Dataset entries
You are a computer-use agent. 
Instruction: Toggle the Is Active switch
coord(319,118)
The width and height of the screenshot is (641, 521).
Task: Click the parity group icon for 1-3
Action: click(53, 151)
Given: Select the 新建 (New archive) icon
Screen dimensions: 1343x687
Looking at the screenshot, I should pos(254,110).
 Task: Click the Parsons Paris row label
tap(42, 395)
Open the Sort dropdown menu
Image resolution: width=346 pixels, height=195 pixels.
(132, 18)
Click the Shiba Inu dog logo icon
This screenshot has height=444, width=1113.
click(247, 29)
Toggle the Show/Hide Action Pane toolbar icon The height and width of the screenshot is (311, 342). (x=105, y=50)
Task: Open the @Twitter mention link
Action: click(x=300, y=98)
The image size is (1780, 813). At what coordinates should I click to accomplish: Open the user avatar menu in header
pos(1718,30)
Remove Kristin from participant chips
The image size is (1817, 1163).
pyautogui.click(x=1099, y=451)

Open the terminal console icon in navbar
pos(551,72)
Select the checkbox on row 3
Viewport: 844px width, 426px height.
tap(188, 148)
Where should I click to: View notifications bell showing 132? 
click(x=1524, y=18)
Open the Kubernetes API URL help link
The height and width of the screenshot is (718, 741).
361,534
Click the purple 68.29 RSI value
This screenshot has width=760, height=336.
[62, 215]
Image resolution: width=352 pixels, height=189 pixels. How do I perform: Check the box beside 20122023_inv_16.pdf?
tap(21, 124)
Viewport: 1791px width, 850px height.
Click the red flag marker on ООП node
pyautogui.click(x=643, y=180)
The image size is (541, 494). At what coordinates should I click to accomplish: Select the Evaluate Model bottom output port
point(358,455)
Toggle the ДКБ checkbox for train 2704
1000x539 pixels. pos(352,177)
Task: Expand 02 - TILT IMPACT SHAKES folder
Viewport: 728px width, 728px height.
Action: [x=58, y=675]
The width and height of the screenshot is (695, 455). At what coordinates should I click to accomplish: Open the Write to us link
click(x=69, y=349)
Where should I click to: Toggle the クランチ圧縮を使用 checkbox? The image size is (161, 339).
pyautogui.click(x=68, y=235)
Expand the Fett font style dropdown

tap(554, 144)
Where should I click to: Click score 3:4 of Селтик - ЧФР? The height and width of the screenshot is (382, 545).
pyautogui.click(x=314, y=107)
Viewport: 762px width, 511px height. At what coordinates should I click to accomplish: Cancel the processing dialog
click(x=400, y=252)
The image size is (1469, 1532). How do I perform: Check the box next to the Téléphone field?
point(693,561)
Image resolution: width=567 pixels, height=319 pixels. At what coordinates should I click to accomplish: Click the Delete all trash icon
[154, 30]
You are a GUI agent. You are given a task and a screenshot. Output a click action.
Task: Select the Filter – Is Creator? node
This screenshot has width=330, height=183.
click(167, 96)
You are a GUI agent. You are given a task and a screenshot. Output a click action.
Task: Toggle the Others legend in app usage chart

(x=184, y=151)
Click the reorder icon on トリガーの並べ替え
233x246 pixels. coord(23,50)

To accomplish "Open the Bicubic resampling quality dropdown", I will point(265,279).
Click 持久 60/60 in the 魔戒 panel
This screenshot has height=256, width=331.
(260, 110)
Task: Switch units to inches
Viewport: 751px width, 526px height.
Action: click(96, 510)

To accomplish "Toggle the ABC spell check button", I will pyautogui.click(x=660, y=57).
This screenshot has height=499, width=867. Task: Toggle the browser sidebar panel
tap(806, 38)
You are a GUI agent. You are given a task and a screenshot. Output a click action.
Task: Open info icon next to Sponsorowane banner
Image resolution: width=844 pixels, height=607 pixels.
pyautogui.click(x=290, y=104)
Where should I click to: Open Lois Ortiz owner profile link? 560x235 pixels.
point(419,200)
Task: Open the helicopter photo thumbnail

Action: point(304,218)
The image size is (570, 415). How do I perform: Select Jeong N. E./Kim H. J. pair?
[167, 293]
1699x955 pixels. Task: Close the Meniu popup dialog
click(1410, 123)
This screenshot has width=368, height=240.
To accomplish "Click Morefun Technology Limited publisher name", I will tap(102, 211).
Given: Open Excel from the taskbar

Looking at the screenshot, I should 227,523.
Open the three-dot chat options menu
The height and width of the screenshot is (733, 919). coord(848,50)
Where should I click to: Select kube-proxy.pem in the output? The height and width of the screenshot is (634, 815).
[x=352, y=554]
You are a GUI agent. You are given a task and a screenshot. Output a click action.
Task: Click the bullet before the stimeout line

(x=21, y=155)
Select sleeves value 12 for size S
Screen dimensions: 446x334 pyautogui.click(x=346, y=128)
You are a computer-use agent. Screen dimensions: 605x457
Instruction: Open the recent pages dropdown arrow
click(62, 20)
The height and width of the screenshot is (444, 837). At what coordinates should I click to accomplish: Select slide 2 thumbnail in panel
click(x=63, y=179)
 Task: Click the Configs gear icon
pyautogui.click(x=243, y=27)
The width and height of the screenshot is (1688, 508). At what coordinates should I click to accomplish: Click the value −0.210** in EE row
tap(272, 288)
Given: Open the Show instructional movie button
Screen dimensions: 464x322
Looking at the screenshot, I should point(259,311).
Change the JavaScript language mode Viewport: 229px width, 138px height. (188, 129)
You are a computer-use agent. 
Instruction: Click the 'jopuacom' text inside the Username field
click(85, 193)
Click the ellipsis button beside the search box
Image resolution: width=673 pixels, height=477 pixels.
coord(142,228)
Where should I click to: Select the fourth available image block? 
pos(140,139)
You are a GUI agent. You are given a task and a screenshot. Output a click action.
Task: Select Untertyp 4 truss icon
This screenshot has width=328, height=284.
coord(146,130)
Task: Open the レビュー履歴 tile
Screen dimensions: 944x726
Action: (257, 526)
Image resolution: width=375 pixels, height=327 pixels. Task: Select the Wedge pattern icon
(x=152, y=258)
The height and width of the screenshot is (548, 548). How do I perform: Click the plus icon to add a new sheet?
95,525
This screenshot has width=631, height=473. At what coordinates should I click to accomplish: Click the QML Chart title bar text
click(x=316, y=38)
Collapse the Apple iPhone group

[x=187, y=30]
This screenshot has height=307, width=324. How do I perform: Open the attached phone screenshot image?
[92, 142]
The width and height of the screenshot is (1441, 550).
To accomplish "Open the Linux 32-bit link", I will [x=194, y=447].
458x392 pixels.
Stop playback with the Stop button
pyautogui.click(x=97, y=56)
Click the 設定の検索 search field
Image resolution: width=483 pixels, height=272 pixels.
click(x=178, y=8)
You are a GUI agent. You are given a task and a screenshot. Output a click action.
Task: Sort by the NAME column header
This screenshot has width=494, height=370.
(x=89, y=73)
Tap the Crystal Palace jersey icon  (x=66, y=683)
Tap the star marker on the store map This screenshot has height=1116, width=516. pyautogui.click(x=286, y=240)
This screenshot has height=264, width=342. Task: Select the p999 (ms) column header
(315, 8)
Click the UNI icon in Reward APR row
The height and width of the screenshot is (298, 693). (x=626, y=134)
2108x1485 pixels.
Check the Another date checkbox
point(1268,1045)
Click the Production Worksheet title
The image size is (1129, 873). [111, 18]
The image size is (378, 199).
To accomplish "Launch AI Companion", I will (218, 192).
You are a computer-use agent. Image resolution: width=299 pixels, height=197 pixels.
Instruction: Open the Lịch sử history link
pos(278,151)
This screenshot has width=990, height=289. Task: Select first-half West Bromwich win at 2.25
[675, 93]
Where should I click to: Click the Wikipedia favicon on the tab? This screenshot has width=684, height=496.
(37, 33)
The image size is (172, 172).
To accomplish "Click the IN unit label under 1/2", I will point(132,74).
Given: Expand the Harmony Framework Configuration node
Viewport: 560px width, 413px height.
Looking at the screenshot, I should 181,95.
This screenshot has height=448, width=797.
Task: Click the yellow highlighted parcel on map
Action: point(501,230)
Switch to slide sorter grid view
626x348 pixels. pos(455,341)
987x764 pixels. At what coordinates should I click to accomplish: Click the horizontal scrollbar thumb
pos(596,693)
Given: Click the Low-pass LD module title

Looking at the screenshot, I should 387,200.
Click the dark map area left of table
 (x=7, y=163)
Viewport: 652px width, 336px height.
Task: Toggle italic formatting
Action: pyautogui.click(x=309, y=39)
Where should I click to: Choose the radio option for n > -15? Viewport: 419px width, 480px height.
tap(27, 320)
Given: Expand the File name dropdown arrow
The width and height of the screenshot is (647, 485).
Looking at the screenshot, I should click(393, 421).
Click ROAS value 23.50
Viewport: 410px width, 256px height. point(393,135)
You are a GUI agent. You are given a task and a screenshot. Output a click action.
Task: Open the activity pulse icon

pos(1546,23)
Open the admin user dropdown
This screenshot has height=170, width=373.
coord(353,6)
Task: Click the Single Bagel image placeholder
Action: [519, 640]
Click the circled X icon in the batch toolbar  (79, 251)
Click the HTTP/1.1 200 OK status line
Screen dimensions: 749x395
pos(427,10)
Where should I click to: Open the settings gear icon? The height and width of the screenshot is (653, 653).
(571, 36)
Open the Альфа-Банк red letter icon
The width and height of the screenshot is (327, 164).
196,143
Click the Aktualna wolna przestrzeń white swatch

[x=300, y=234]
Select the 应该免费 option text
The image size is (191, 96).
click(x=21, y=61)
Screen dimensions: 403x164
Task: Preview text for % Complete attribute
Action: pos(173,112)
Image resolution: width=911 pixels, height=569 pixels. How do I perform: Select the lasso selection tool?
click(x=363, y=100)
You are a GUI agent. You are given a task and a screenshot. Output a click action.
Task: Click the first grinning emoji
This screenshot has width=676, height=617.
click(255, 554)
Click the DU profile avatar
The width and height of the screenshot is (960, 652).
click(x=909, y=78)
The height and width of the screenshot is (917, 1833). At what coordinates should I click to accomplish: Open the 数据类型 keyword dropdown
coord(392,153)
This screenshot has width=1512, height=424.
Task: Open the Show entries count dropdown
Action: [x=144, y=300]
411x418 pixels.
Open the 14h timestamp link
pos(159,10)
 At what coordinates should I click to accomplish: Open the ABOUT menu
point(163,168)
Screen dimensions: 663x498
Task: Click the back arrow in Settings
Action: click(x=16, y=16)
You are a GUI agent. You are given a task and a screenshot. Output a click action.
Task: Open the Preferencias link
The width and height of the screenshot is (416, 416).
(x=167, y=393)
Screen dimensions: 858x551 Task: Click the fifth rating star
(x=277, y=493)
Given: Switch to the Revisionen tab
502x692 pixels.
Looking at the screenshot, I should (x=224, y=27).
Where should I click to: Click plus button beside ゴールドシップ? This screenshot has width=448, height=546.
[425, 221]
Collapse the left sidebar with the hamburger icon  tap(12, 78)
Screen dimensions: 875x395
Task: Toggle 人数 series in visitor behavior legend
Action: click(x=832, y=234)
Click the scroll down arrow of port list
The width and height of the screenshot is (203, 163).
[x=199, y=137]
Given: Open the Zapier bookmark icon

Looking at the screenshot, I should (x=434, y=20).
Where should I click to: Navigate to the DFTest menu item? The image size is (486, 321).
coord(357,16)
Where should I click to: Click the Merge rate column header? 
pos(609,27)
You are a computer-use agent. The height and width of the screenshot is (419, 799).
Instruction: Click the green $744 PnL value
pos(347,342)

WORK INSTRUCTIONS
Search the records line by line for the word "computer" and copy every line where it appears.

REPLY
You are a computer-use agent. 
You are a computer-use agent. Screen dimensions: 605x457
You are a computer-use agent. 
You are a computer-use agent. Image resolution: width=299 pixels, height=197 pixels.
You are a computer-use agent. The height and width of the screenshot is (419, 799).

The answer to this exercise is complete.